Kansas City Royals
- Outfielder
- Born: May 26, 2005 (age 21) Chicago, Illinois, U.S.
- Bats: RightThrows: Right
- Stats at Baseball Reference

= Zion Rose =

American baseball player (born 2005)

Zion Meki Rose (born May 26, 2005) is an American professional baseball outfielder in the Kansas City Royals organization.

==Career==
Rose attended Brother Rice High School in Chicago, Illinois before transferring to IMG Academy in Bradenton, Florida for his senior year. A catcher in high school, he was the 2022 Daily Southtown Baseball Player of the Year his junior year at Brother Rice after hitting .496 with four home runs, 39 runs batted in (RBI) and 31 stolen bases. In 2022 Rose competed in the High School All-American Game at Dodger Stadium and in 2023, he competed in the MLB DREAM Series. He committed to the University of Louisville to play college baseball.

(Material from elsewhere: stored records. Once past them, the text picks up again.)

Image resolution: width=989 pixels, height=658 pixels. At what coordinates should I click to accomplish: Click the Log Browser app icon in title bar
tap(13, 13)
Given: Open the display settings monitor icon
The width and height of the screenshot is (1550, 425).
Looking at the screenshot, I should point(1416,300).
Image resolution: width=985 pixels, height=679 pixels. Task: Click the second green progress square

As a freshman at Louisville in 2024, Rose started 43 of 44 games and hit .380/.455/.584 with five home runs and 32 RBI. During the summer, he played collegiate summer baseball with the Falmouth Commodores of the Cape Cod Baseball League. As a sophomore, he started 66 games and hit .310/.396/.552 with 13 home runs, 67 RBI and 31 stolen bases. After the season, he played for USA Baseball’s Collegiate National Team.

==Personal life==
Rose is the son of Shaun and Karin Rose. He has two siblings: Cyress and Jahari. Rose is a Christian.